(Entries on where items appear)
■ ■ ■ ■ ■ ■ ■
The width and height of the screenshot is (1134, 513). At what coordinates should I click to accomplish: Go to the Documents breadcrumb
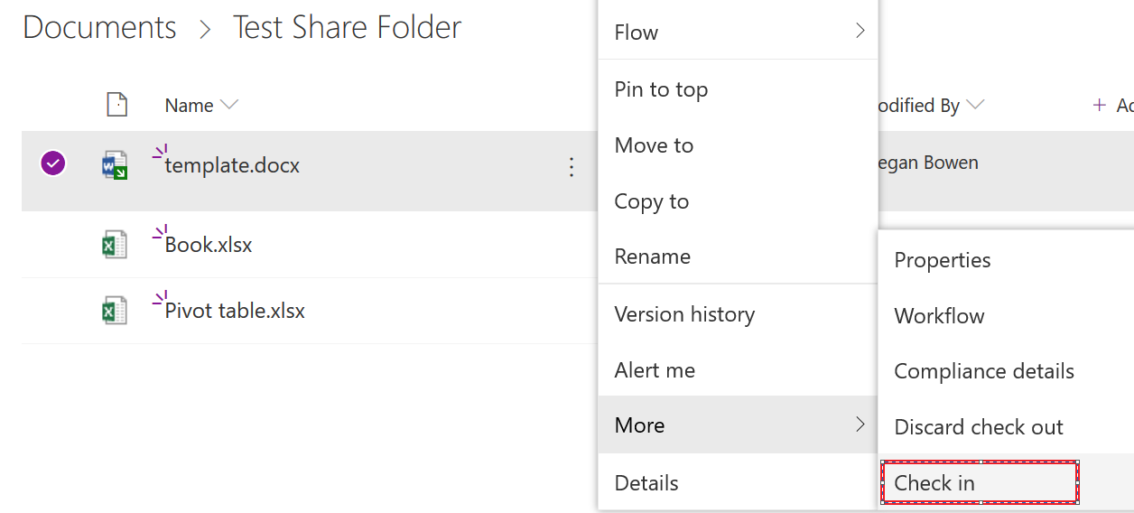tap(99, 27)
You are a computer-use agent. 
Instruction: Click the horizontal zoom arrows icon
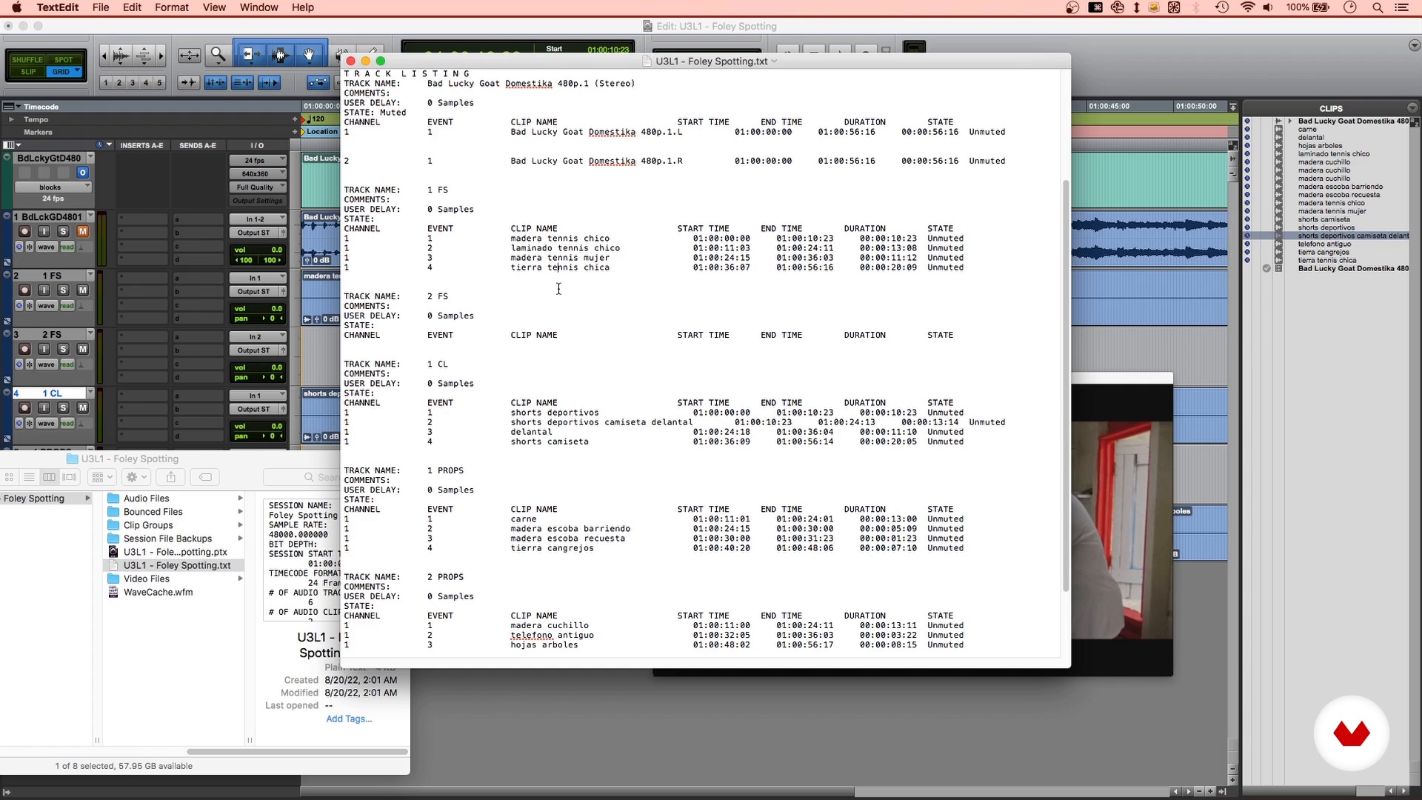pyautogui.click(x=189, y=56)
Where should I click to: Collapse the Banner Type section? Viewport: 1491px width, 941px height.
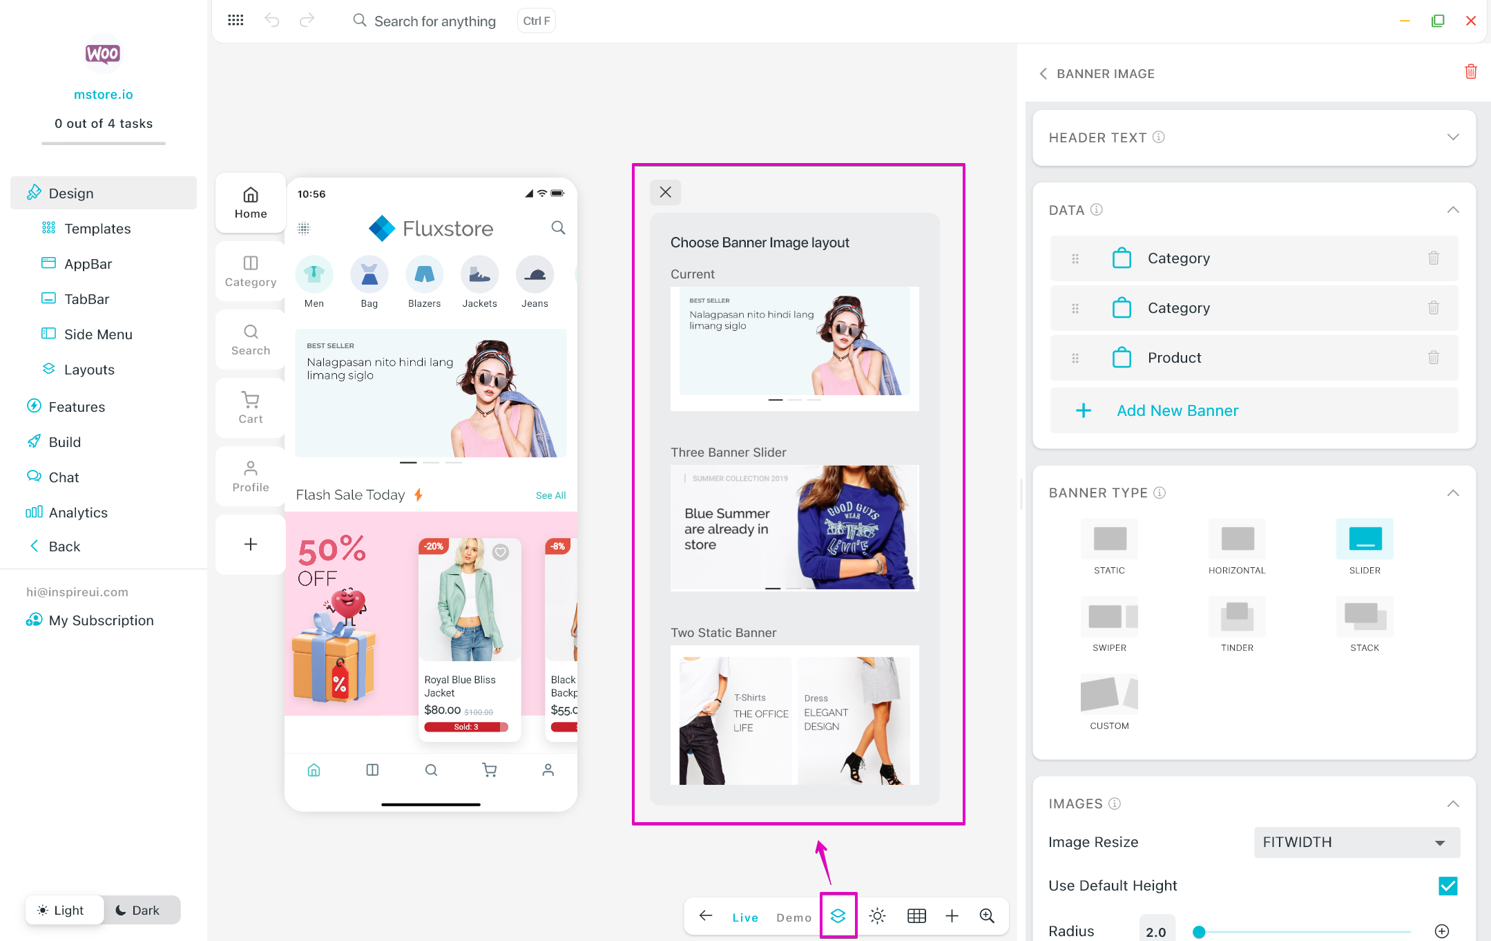tap(1452, 493)
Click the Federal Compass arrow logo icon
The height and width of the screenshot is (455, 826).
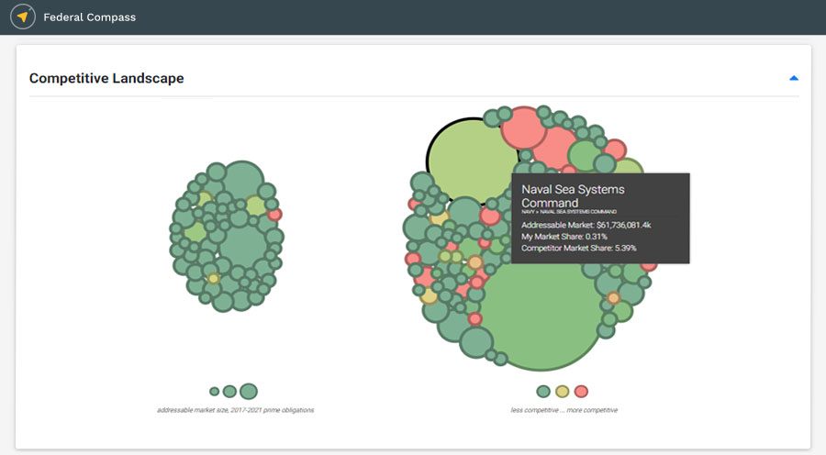(x=22, y=17)
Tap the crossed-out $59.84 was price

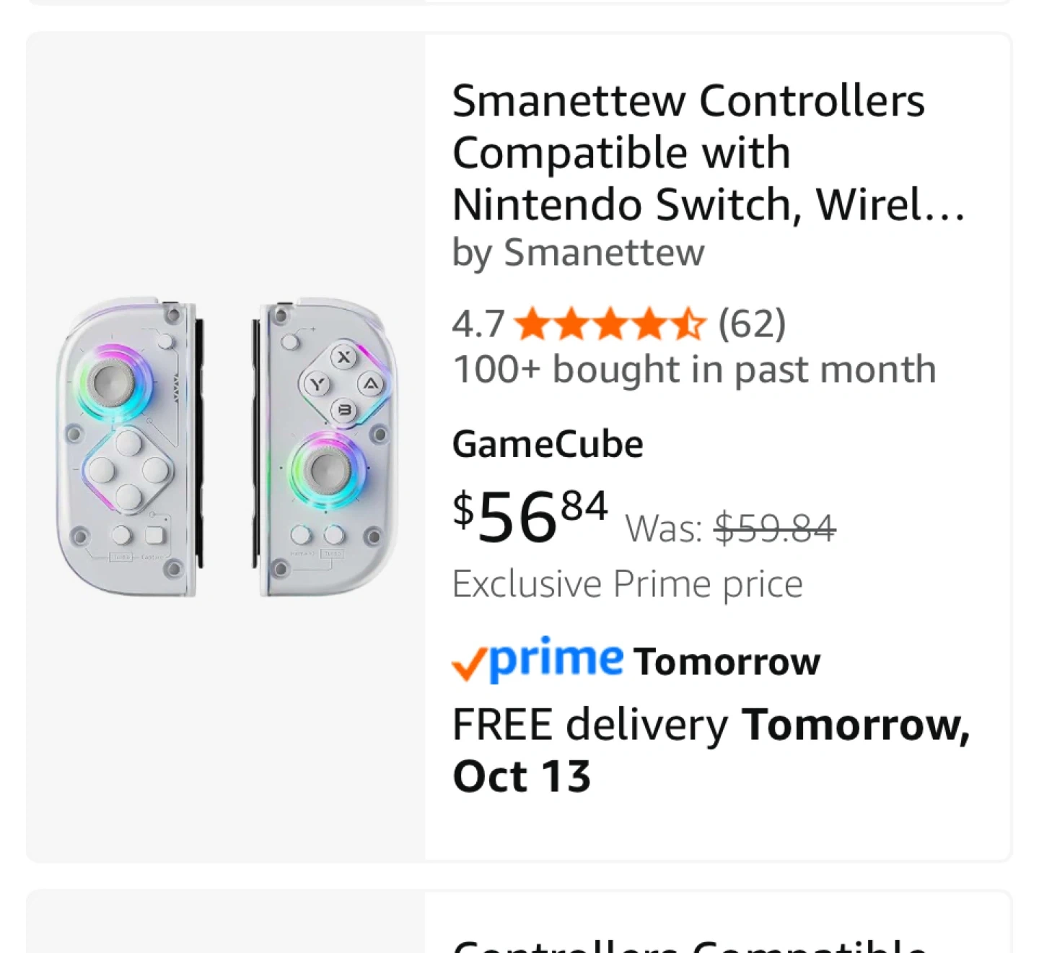click(774, 528)
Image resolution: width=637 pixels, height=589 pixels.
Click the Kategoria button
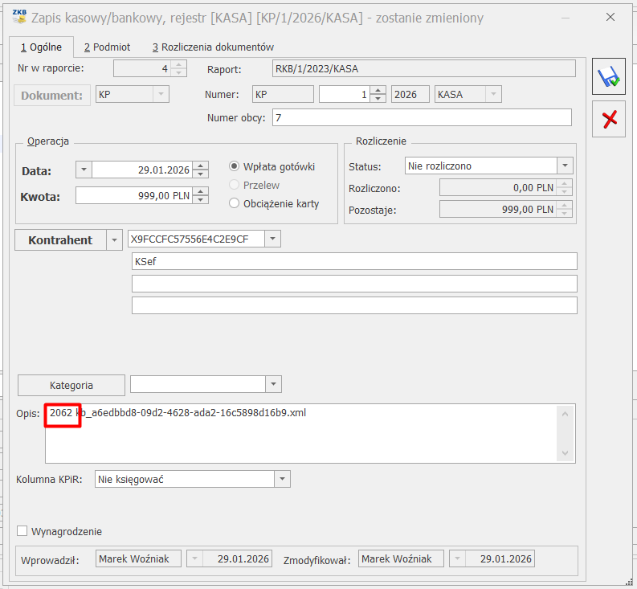[71, 385]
■ ■ ■ ■ ■ ■ ■
EXERCISE:
Please turn the data into a numbered list, starting at the line that has "Tap the crossed-out $59.84 was price" and running through the end of the data, with blank lines dropped. Leave the pictures out of your list.

WORKED SOLUTION:
1. Tap the crossed-out $59.84 was price
2. click(774, 528)
3. Image resolution: width=637 pixels, height=589 pixels.
4. Click the Kategoria button
5. [71, 385]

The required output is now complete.